▶ **WHAT IS ASKED**
(a) Answer these questions using the text about cycling along the Nith River:
(i) What is the Nith named after?
(ii) Whom did the writer persuade to come along on the ride?
(iii) What surfaces has the writer explored in and around Waterloo Region?
(b) From the text about cycling along the Nith River, extract the passage between "It would be" and "Nith bear hug.", inclusive.

┌─ TEXT SECTION

Blur of water and metal
Weathered bridges and the meandering Nith River accent a long pedal in the country
You notice a lot of things riding a bike that you miss while sitting behind a steering wheel. There’s a deeper connection between you and the place as the vulnerability opens up your senses. This is precisely why I’ve spent countless hours moving my legs in a circular motion while exploring the pavement, gravel and dirt in and around Waterloo Region.
When it comes to local rivers, the Grand often gets the accolades, but I’ve long been smitten by the Nith, named after a river in Scotland. Not by accident, many of my two-wheeled sojourns have brought me to the Nith’s glorious secluded settings and its collection of fetching bridges spanning the generations. Because of this, I’d increasingly wondered how many times I could cross this river during one big ride, soaking up some of Ontario’s rural heartland along the way.
It would be a full day in the saddle but, with the promise of fetching scenery and butter tarts, I cajoled my girlfriend, Tabi Ferguson, into joining me on this big Nith bear hug.

└─
┌─ STORED DATA

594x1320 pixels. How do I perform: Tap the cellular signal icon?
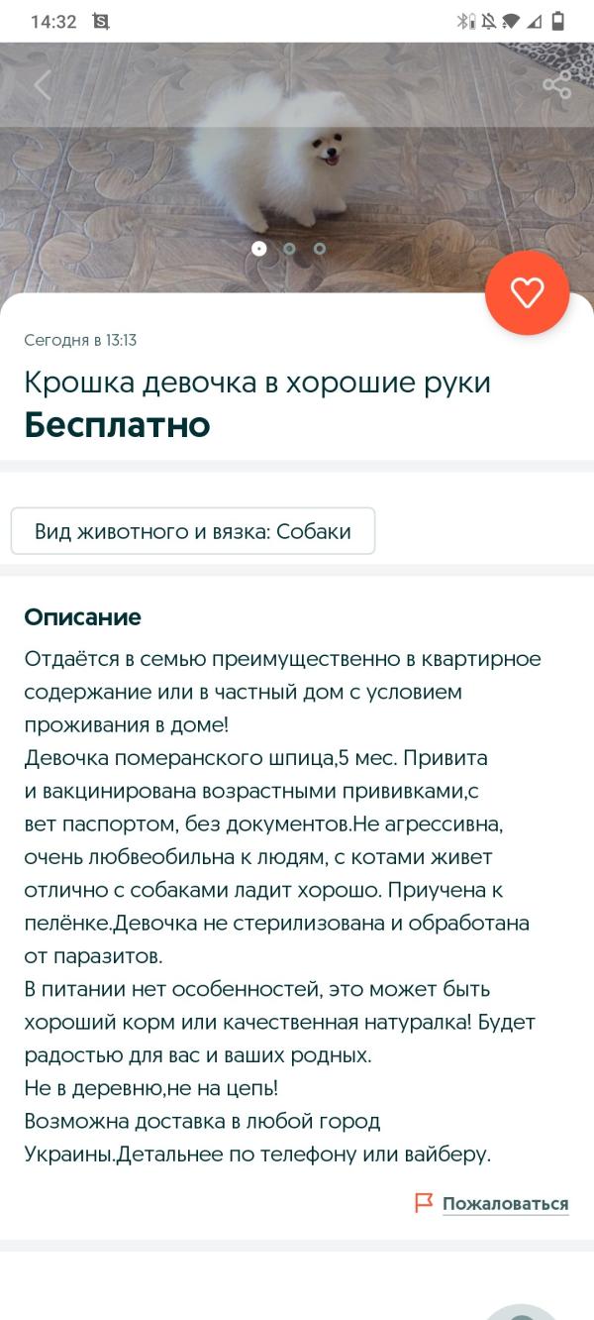535,21
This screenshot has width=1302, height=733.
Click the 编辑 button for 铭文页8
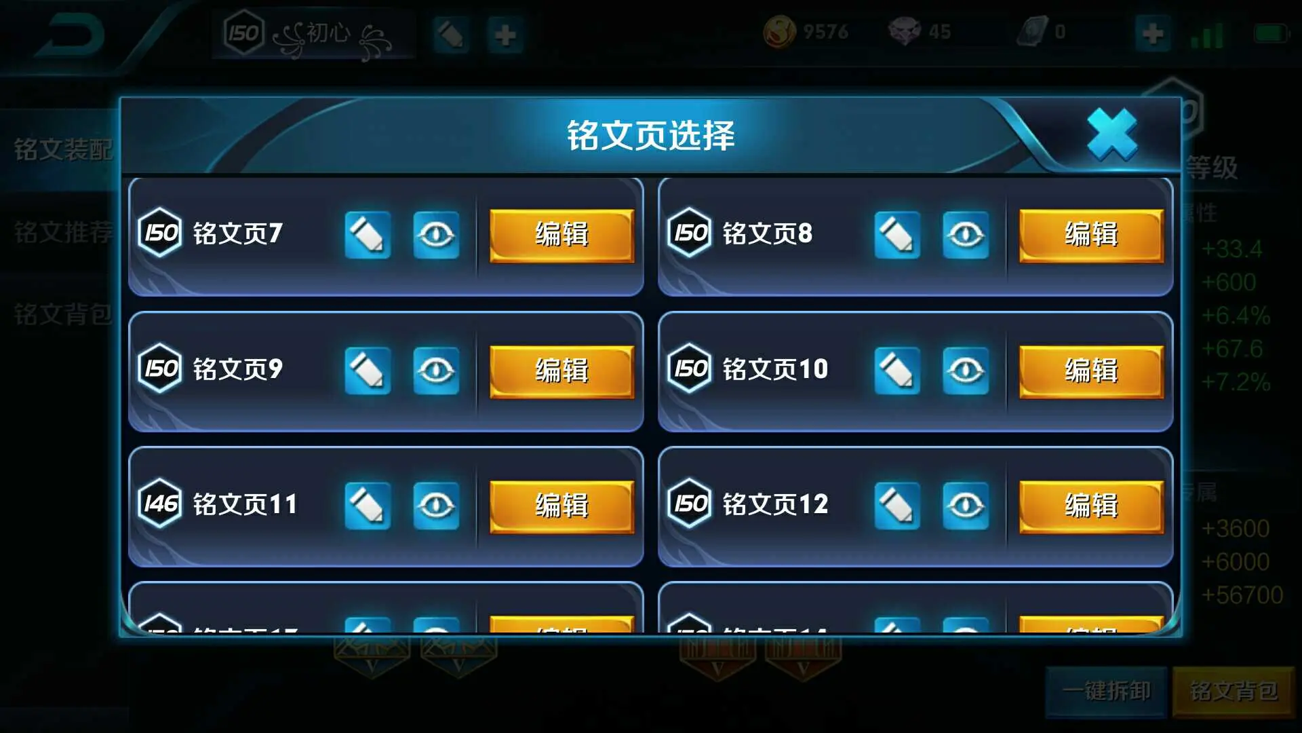pyautogui.click(x=1091, y=235)
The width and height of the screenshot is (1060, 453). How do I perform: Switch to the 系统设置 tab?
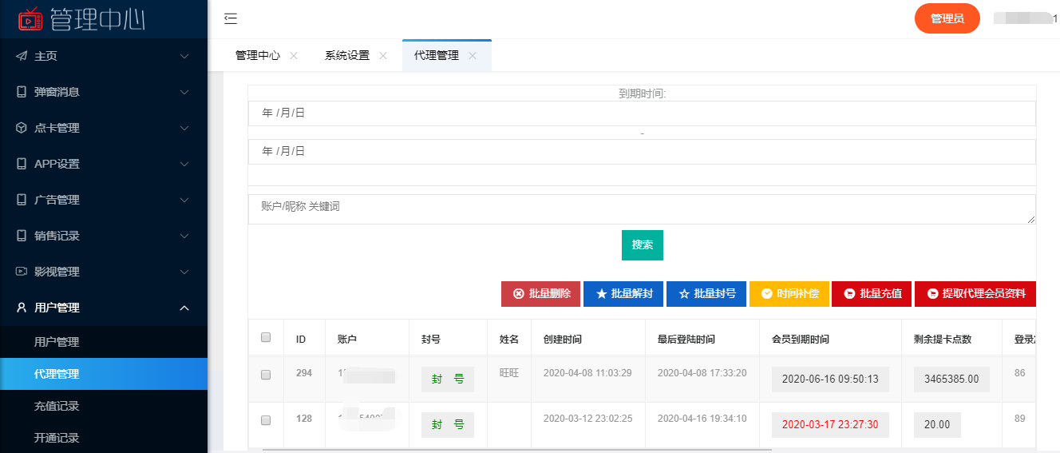click(x=347, y=56)
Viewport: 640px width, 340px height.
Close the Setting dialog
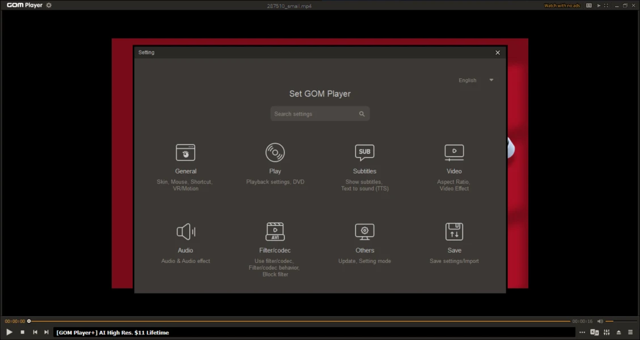(498, 53)
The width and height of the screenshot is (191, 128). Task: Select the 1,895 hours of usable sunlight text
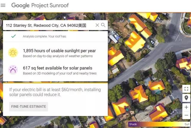59,51
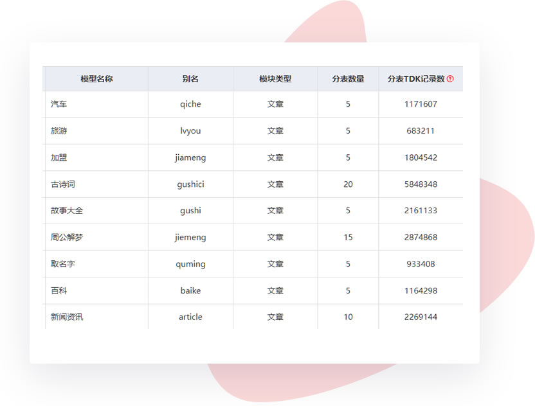535x406 pixels.
Task: Click the record count 1171607
Action: pyautogui.click(x=421, y=104)
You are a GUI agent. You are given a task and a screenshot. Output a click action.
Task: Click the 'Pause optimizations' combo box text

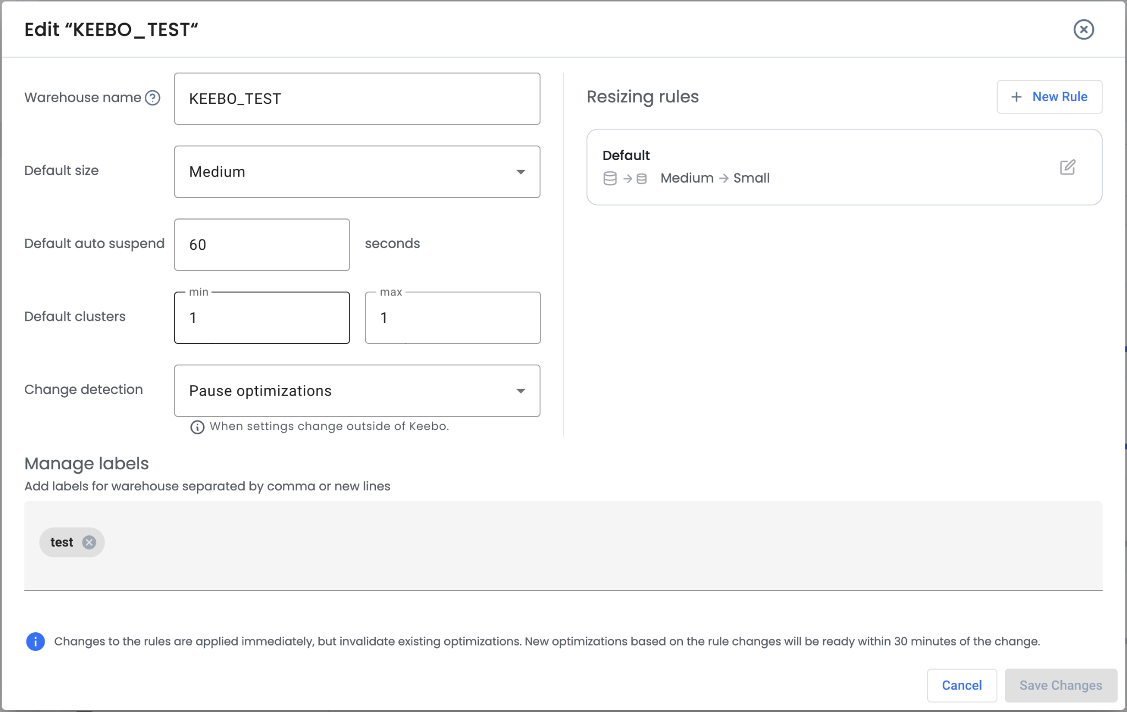(260, 391)
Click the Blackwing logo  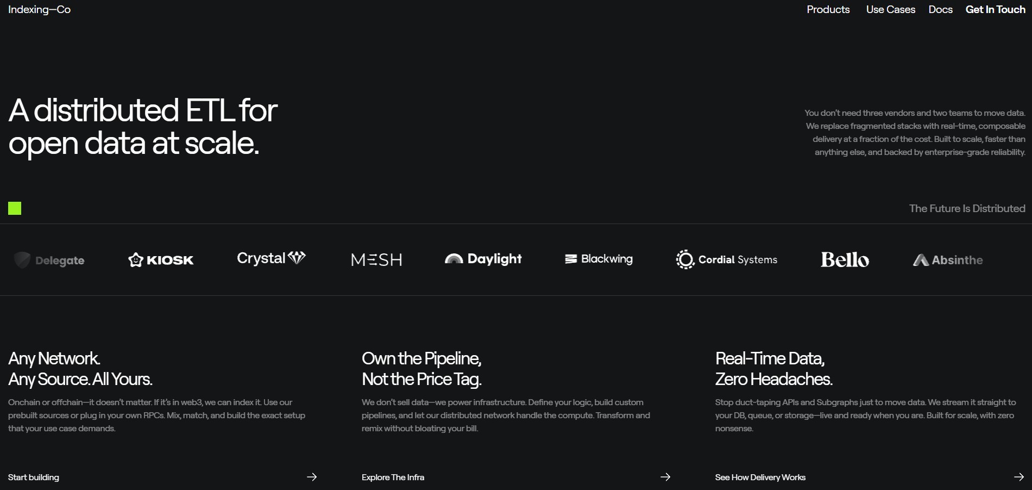pos(599,259)
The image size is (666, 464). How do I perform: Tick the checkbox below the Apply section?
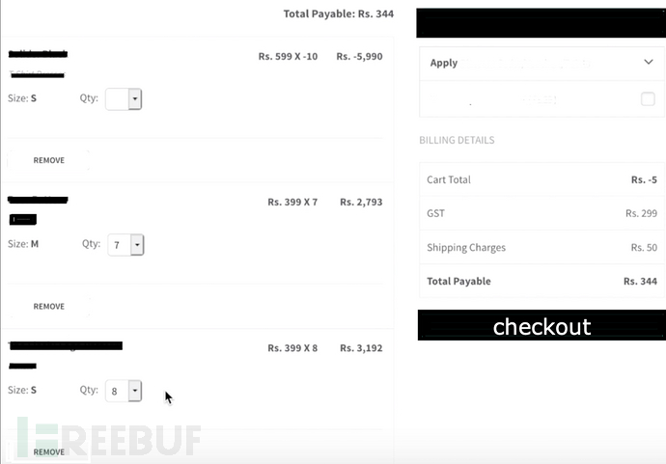pos(648,99)
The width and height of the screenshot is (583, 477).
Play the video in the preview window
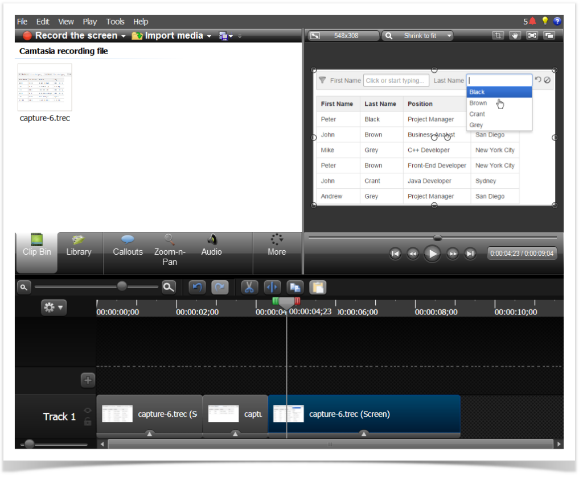[432, 254]
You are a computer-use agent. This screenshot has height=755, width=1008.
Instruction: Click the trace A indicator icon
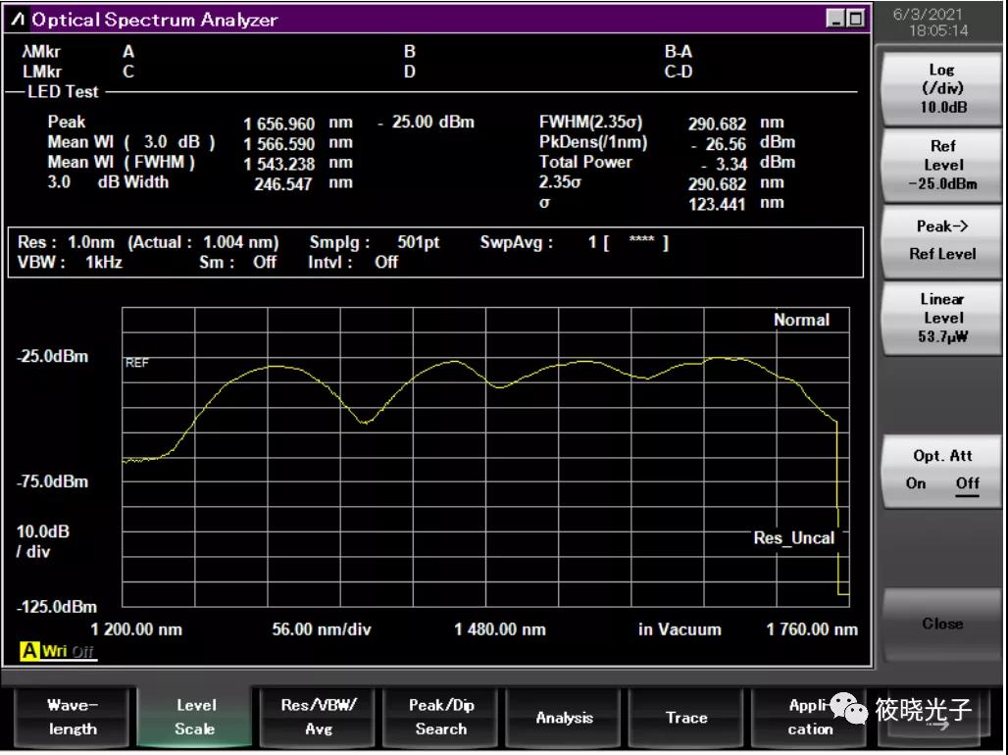click(29, 651)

└─

▶ **RESULTS FOR EACH TASK**
(a)
(i) A river in Scotland.
(ii) The writer's girlfriend, Tabi Ferguson.
(iii) Pavement, gravel and dirt.

(b)
It would be a full day in the saddle but, with the promise of fetching scenery and butter tarts, I cajoled my girlfriend, Tabi Ferguson, into joining me on this big Nith bear hug.